Von Frederik Grabbe | 27.11.2017, 19:07 Uhr

Im November ist es besonders häufig zu Einbrüchen in Delmenhorst gekommen. In dieser Häufung sieht die Delmenhorster Polizei eine typische Entwicklung zur dunklen Jahreszeit. Den Tätern auf die Spur zu kommen, sei aber schwierig.

Die Delmenhorster Polizei stellt derzeit eine ungewöhnliche Häufung von Einbrüchen fest. Das bestätigt sie auf Anfrage. Gemessen an den von der Polizei dem dk gemeldeten Einbrüchen unternahmen die Täter allein im November 23 Einbrüche oder Einbruchversuche. 2016 lag der monatliche Durchschnitt laut Kriminalstatisitk bei 14,25 Einbrüchen.

Häufig Einbrüche in Kitas und Arztpraxen

Allein seit vergangenem Freitag meldete die Polizei zehn Einbruchsdiebstähle, viermal wurden versuchte Einbrüche gezählt. Auffällig ist hingegen, wo und wann die Täter zuschlagen: Seit Oktober meldete die Polizei 33 Einbrüche oder versuchte Einbruche. Fünfmal machten sich in dieser Zeit Täter an Arztpraxen zu schaffen, ebenfalls fünf Mal an Kindertagesstätten und seit vergangenem Wochenende fünfmal an Häusern in Kleingartenanlagen. Am vergangenen Wochenende hatten Einbrecher allein viermal Einfamilienhäuser als Ziel.

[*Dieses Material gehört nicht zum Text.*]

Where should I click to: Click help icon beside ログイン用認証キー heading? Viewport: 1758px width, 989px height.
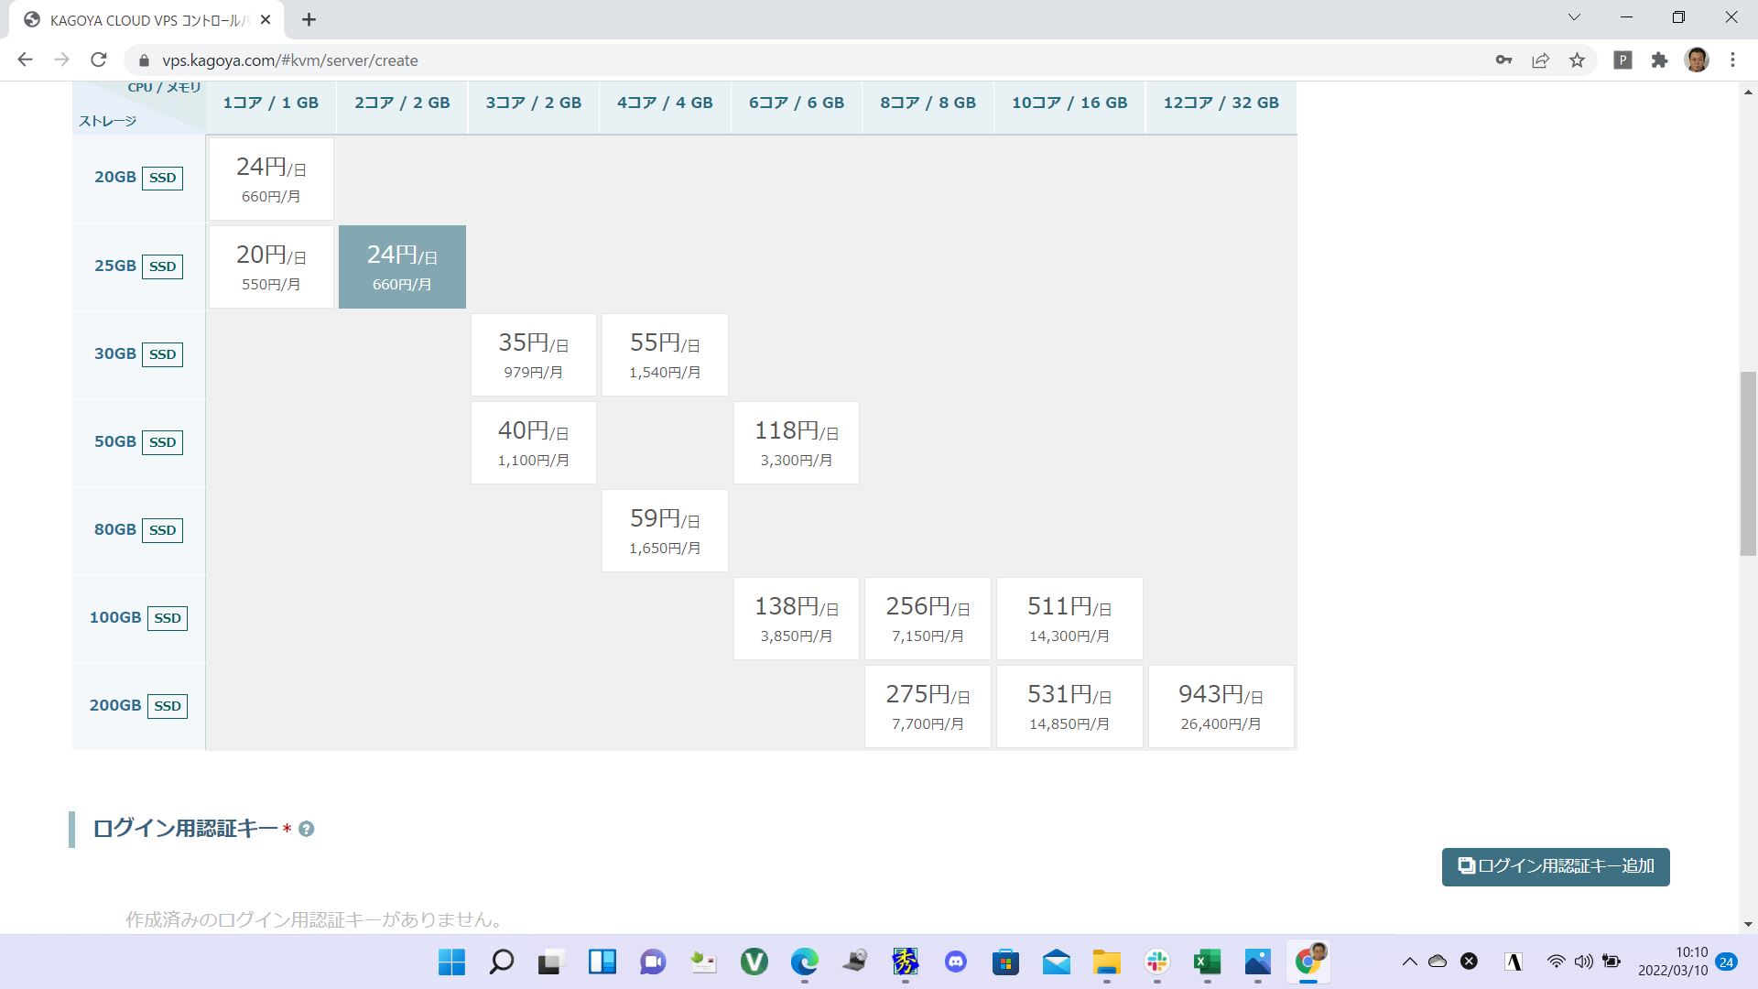pyautogui.click(x=307, y=829)
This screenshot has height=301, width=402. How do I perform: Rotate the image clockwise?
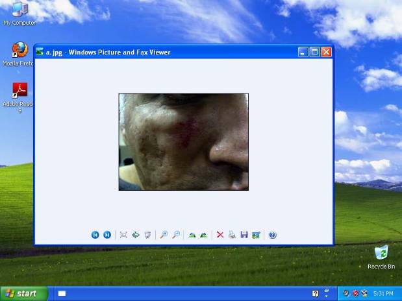tap(192, 235)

„Höhere Einbruchszahl typisch für die Jahreszeit“

Lässt sich hier ein Muster erkennen? Sandy Tschöpe von der Delmenhorster Polizei spricht zwar von einer höheren Zahl von Einbrüchen als sonst, „diese sind aber nicht ungewöhnlich für diese dunkle Jahreszeit“. Zu den Taten am Wochenende sagt Tschöpe, dass es sich nicht um dieselben Täter handele, die eine Großserie an Einbrüchen verübt habe. Genaueres zu möglichen Mustern konnte sie aber nicht sagen, da sich die Fälle in Bearbeitung befänden.

Schwierige Aufklärung

Generell sei es aber für die Polizei schwer, bei Einbruchsdelikten Täter zu ermitteln: In der Kriminalstatistik 2016 werden gerade ein Drittel aller Fälle gelöst. Die Nacht am 3. November, in der die Polizei gleich zwei Täter dingfest machte, ist darum sehr selten, so Tschöpe.